O total e o fragmentado como globalização

Bombas explodem em frente à embaixada do Irã, em Beirute, no Líbano.


O atentado deixa 23 pessoas mortas.

A ação, realizada no último dia 19, é um instrumento terrorista com finalidade política. A Al Qaeda assumiu o atentado e prometeu novos caso os xiitas do Hezbollah, ligado ao Irã, continuem ao lado do governo Sírio, contra a revolução na guerra que há dois anos pretende derrubar o presidente Bashar Al-Assad.

Diante do mundo, pelas redes de comunicação, o fato se estampa.

Este fenômeno da informação rápida e global, com o qual estamos habituados, permite uma reflexão sobre a o que Adriano Duarte Rodrigues, doutor em Linguística em Portugal, chama de antinomias da globalização.

A questão se apresenta por estar relacionada aos estudos recentes da turma SOC 0022 sobre Sociedade da Informação e do Conhecimento.

Retomando, o professor Rodrigues divide o conceito de globalização em dois.

O primeiro se refere às experiências que ele considera como comuns a todos, uma totalização das formas de relacionamento com a realidade da qual não é possível escapar, uma vez que o sujeito está imerso no universo do fato e o vive de modo paradoxal, pois o aceita livremente ao mesmo tempo em que esta vivência é imposta. Afastar-se destas experiências comuns é negar a sociabilidade.

O que há de comum a todos no atentado de Beirute?

O drama, a morte, a dor, a tensão social, a discórdia política entre outros pontos universais. Estas são experiências tradicionais da realidade percebidas em menor ou maior grau em locais diferentes e que se fundem na totalidade ao serem trocadas como informação, globalizando o sentido de experiências que sempre ocorreram e são independentes dos instrumentos tecnológicos.

As formas de sociabilidade totais, que subsistem no quadro da experiência
tradicional, têm a sua expressão no mundo da experiência vivida e a sua validade está
confinada pelas fronteiras do território comum, dentro das quais podem ser
identificadas por todos as marcas de uma mesma história comum.
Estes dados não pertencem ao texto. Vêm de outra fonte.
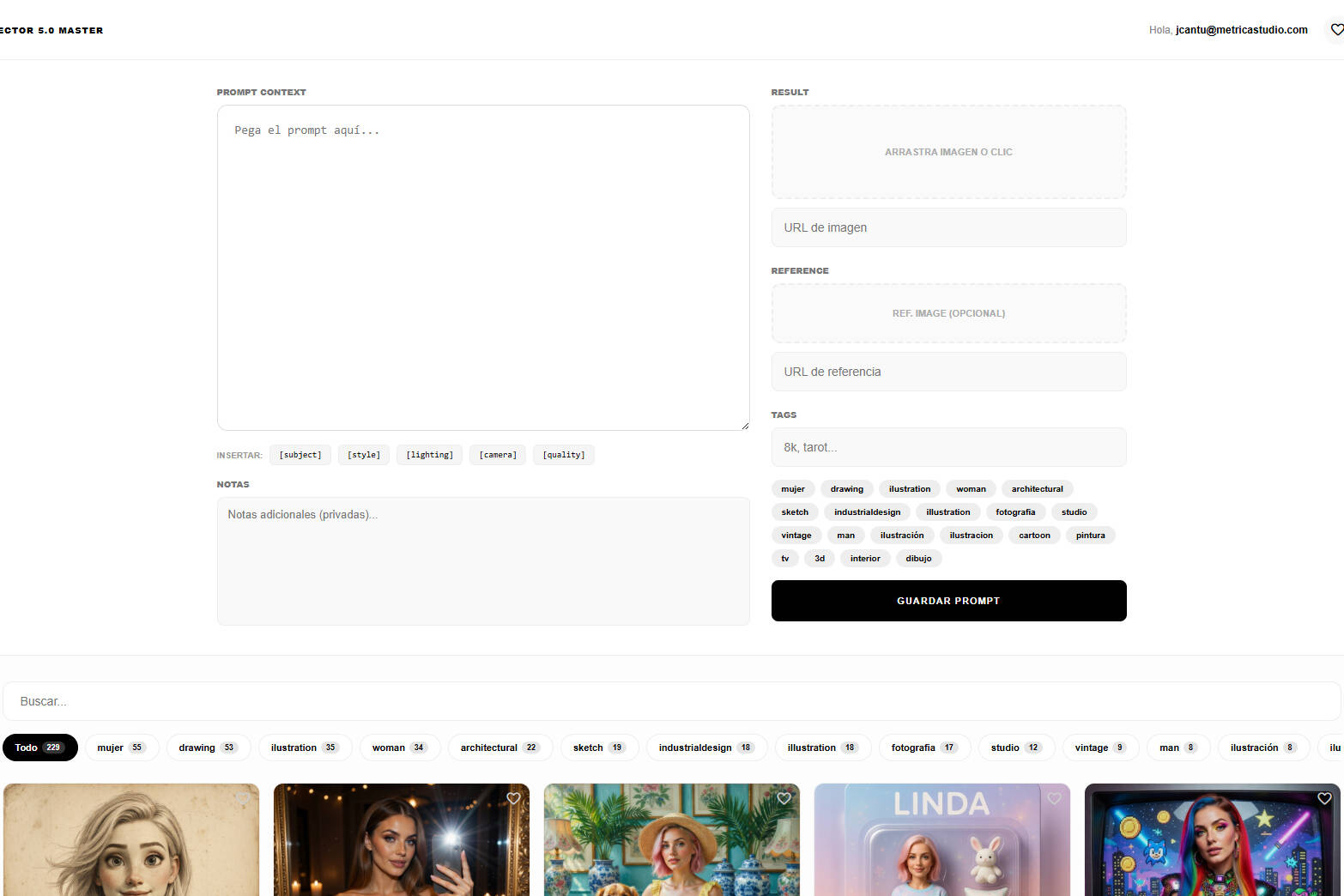Click the result image upload dropzone
This screenshot has width=1344, height=896.
[x=948, y=152]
A sua característica
fundamental reside no facto de serem reguladas por um tipo tradicional de
racionalidade. Trata-se de uma racionalidade de natureza paradoxal, uma vez que,
apesar de ser obrigatória, impondo-se a todos de maneira incontestável, é, no entanto,
aceite por todos livremente. Pelo facto de o seu fundamento e a sua legitimidade não
dependerem das escolhas individuais, de serem implícitos, não pode ser posta em
causa por ninguém. Apesar de ser convencional, é considerada por todos como natural
e indiscutível. (RODRIGUES, 2006, p. 2)

Quanto mais universal a natureza da experiência tradicional, mais global ela é. Este modo homogêneo de experiência contrasta com a racionalidade moderna de construção da autonomia do sujeito e com ela a particularização do sentido da experiência. Segundo Rodrigues, estas duas vertentes coexistem na contemporaneidade. Por uma lado, temos a experiência tradicional comunicada e por outro, o volume informacional fragmentado em fluxo permite leituras autônomas dos fenômenos. Isto ocorre dentro da estrutura de sistema, o paradigma que molda a mentalidade comum das sociedades, da rede como suporte tecnológico que realiza a operação do fluxo e da informação como elemento indispensável do processo.
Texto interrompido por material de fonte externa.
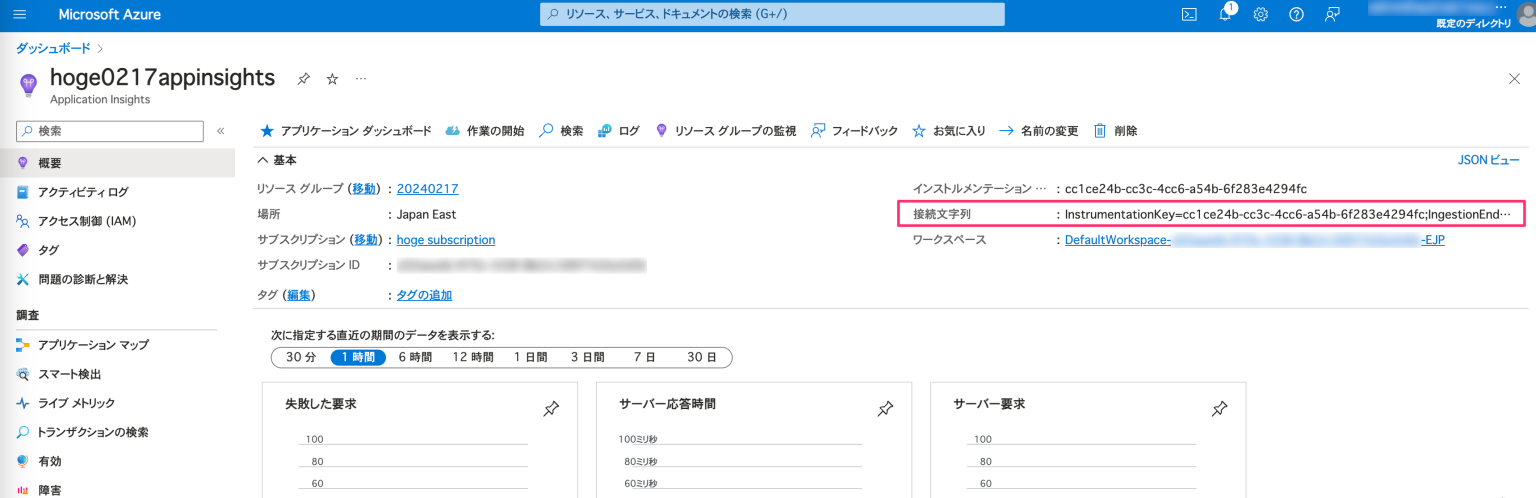This screenshot has width=1536, height=498.
Task: Mark the resource as favorite with the star
Action: tap(332, 78)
Aqui Rodrigues apresenta o segundo sentido de globalização: um processo técnico proporcionado da mediatização tecnológica da informação. Ela não anula a experiência tradicional e soma-se a ela. É o que é codificado e posto em circulação, nem sempre representando experiências totais tradicionais.

Crítica

Estaríamos globalizando o que não solucionamos?

Rodrigues sugere que compartilhamos por diversão ou camuflagem aquilo que não podemos ou não queremos solucionar.

Nossa violência? Nosso narcisismo? Nossa vaidade?

Nosso egoísmo? Nossa impaciência? Nosso hedonismo?

Nosso escárnio? Nossa sexualidade? Nossa preguiça?

Foge-se para o virtual e o abstrato quando algum obstáculo barra o êxito no real concreto?

A globalização pode favorecer, não o confronto e a procura de soluções
colectivamente debatidas, mas o individualismo irresponsável e o ensimesmamento
narcísico, de que a despolitização, o abstencionismo e a indiferença generalizada são a
face mais visível. (RODRIGUES, 2006, p. 6)

Como contraponto, pode-se argumentar que as organizações em rede permitem visualizar uma telecidadania que transborda o espaço virtual e ganha potência política real. O Occupy Wall Street, a Primavera Árabe e o Levante Brasileiro são exemplos recentes. Seria o resultado de anseios da experiência tradicional que se organizam na rede e vão às ruas buscar respostas? Entretanto, eles não anulam este efeito de afastamento e insulamento do indivíduo percebidos na atualidade.

Para vencer o caos fragmentário da informação em fluxo, segundo sentido da globalização, Rodrigues defende a necessidade de interlocutores que saibam nortear o sujeito em sua relação com a rede, exigência que "decorre do facto de a experiência globalizada ser constituída por ofertas que precedem a procura e por respostas que precedem as perguntas." (RODRIGUES, 2006, p. 7).

E neste processo, qual o papel da Filosofia?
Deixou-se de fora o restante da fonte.